_What to produce_: Format the material below as a numbered list, leaving out the blank lines.

=== Supplied data ===

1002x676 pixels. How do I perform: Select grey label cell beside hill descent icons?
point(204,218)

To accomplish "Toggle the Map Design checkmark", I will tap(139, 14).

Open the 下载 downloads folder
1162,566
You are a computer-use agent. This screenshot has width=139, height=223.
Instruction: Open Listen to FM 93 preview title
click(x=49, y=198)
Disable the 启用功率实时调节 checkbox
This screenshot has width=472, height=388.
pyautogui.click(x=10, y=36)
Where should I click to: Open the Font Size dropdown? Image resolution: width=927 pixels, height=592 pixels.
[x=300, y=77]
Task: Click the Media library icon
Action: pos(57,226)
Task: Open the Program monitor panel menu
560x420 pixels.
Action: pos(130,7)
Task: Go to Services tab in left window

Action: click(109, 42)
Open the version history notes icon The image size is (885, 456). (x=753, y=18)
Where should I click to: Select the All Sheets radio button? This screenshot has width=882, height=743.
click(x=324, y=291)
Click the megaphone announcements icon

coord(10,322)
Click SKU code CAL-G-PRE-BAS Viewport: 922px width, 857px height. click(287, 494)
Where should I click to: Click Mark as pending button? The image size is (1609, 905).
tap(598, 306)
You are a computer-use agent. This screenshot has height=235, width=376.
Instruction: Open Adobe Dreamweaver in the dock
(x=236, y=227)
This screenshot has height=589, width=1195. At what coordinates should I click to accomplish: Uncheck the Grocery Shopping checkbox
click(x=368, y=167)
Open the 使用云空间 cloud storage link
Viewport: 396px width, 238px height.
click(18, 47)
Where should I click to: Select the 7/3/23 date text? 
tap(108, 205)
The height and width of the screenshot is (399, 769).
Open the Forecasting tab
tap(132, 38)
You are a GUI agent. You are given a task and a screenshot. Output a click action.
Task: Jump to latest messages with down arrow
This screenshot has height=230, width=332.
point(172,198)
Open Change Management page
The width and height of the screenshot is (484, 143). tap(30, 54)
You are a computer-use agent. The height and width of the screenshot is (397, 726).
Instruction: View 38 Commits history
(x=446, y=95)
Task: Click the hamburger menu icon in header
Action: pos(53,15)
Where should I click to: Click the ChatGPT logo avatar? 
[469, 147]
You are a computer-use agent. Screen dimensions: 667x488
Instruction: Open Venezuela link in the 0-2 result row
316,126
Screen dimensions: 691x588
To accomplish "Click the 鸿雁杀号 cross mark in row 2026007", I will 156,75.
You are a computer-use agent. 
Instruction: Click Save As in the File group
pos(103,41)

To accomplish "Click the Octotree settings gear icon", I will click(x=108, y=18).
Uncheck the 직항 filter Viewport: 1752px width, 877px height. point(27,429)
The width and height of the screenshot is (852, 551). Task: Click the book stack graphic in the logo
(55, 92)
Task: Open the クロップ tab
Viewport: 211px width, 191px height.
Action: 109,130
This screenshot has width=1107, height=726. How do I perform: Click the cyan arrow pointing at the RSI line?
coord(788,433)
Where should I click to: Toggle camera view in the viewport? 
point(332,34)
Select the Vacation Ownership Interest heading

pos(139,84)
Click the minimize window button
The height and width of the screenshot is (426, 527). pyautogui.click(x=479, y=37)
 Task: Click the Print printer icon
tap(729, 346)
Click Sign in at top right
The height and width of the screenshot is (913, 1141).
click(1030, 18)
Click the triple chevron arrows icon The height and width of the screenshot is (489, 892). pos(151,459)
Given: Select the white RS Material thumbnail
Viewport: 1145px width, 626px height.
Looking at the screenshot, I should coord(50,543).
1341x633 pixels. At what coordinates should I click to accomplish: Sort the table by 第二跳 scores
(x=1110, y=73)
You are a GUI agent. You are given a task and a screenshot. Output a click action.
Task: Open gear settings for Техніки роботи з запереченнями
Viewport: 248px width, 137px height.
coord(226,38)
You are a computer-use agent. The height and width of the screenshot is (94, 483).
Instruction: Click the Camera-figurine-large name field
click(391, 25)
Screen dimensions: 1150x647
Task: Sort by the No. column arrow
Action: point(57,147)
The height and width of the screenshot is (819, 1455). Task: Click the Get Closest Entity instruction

===

_Output below_:
1. 1002x676 pixels. How do I perform: Select grey label cell beside hill descent icons?
2. point(204,218)
3. To accomplish "Toggle the Map Design checkmark", I will tap(139, 14).
4. Open the 下载 downloads folder
5. 1162,566
6. You are a computer-use agent. This screenshot has width=139, height=223.
7. Instruction: Open Listen to FM 93 preview title
8. click(x=49, y=198)
9. Disable the 启用功率实时调节 checkbox
10. This screenshot has width=472, height=388.
11. pyautogui.click(x=10, y=36)
12. Where should I click to: Open the Font Size dropdown? Image resolution: width=927 pixels, height=592 pixels.
13. [x=300, y=77]
14. Task: Click the Media library icon
15. Action: pos(57,226)
16. Task: Open the Program monitor panel menu
17. 560x420 pixels.
18. Action: pos(130,7)
19. Task: Go to Services tab in left window
20. Action: click(109, 42)
21. Open the version history notes icon The image size is (885, 456). (x=753, y=18)
22. Where should I click to: Select the All Sheets radio button? This screenshot has width=882, height=743.
23. click(x=324, y=291)
24. Click the megaphone announcements icon
25. coord(10,322)
26. Click SKU code CAL-G-PRE-BAS Viewport: 922px width, 857px height. click(287, 494)
27. Where should I click to: Click Mark as pending button? The image size is (1609, 905).
28. tap(598, 306)
29. You are a computer-use agent. This screenshot has height=235, width=376.
30. Instruction: Open Adobe Dreamweaver in the dock
31. (x=236, y=227)
32. This screenshot has height=589, width=1195. At what coordinates should I click to accomplish: Uncheck the Grocery Shopping checkbox
33. click(x=368, y=167)
34. Open the 使用云空间 cloud storage link
35. Viewport: 396px width, 238px height.
36. click(18, 47)
37. Where should I click to: Select the 7/3/23 date text? 
38. tap(108, 205)
39. The height and width of the screenshot is (399, 769).
40. Open the Forecasting tab
41. tap(132, 38)
42. You are a GUI agent. You are given a task and a screenshot. Output a click action.
43. Task: Jump to latest messages with down arrow
44. This screenshot has height=230, width=332.
45. point(172,198)
46. Open Change Management page
47. The width and height of the screenshot is (484, 143). tap(30, 54)
48. You are a computer-use agent. The height and width of the screenshot is (397, 726).
49. Instruction: View 38 Commits history
50. (x=446, y=95)
51. Task: Click the hamburger menu icon in header
52. Action: pos(53,15)
53. Where should I click to: Click the ChatGPT logo avatar? 
54. [469, 147]
55. You are a computer-use agent. Screen dimensions: 667x488
56. Instruction: Open Venezuela link in the 0-2 result row
57. 316,126
58. Screen dimensions: 691x588
59. To accomplish "Click the 鸿雁杀号 cross mark in row 2026007", I will 156,75.
60. You are a computer-use agent. 
61. Instruction: Click Save As in the File group
62. pos(103,41)
63. To accomplish "Click the Octotree settings gear icon", I will click(x=108, y=18).
64. Uncheck the 직항 filter Viewport: 1752px width, 877px height. point(27,429)
65. The width and height of the screenshot is (852, 551). Task: Click the book stack graphic in the logo
66. (55, 92)
67. Task: Open the クロップ tab
68. Viewport: 211px width, 191px height.
69. Action: 109,130
70. This screenshot has width=1107, height=726. How do I perform: Click the cyan arrow pointing at the RSI line?
71. coord(788,433)
72. Where should I click to: Toggle camera view in the viewport? 
73. point(332,34)
74. Select the Vacation Ownership Interest heading
75. pos(139,84)
76. Click the minimize window button
77. The height and width of the screenshot is (426, 527). pyautogui.click(x=479, y=37)
78.  Task: Click the Print printer icon
79. tap(729, 346)
80. Click Sign in at top right
81. The height and width of the screenshot is (913, 1141).
82. click(1030, 18)
83. Click the triple chevron arrows icon The height and width of the screenshot is (489, 892). pos(151,459)
84. Given: Select the white RS Material thumbnail
85. Viewport: 1145px width, 626px height.
86. Looking at the screenshot, I should coord(50,543).
87. 1341x633 pixels. At what coordinates should I click to accomplish: Sort the table by 第二跳 scores
88. (x=1110, y=73)
89. You are a GUI agent. You are given a task and a screenshot. Output a click action.
90. Task: Open gear settings for Техніки роботи з запереченнями
91. Viewport: 248px width, 137px height.
92. coord(226,38)
93. You are a computer-use agent. The height and width of the screenshot is (94, 483).
94. Instruction: Click the Camera-figurine-large name field
95. click(391, 25)
96. Screen dimensions: 1150x647
97. Task: Sort by the No. column arrow
98. Action: point(57,147)
99. The height and width of the screenshot is (819, 1455). Task: Click the Get Closest Entity instruction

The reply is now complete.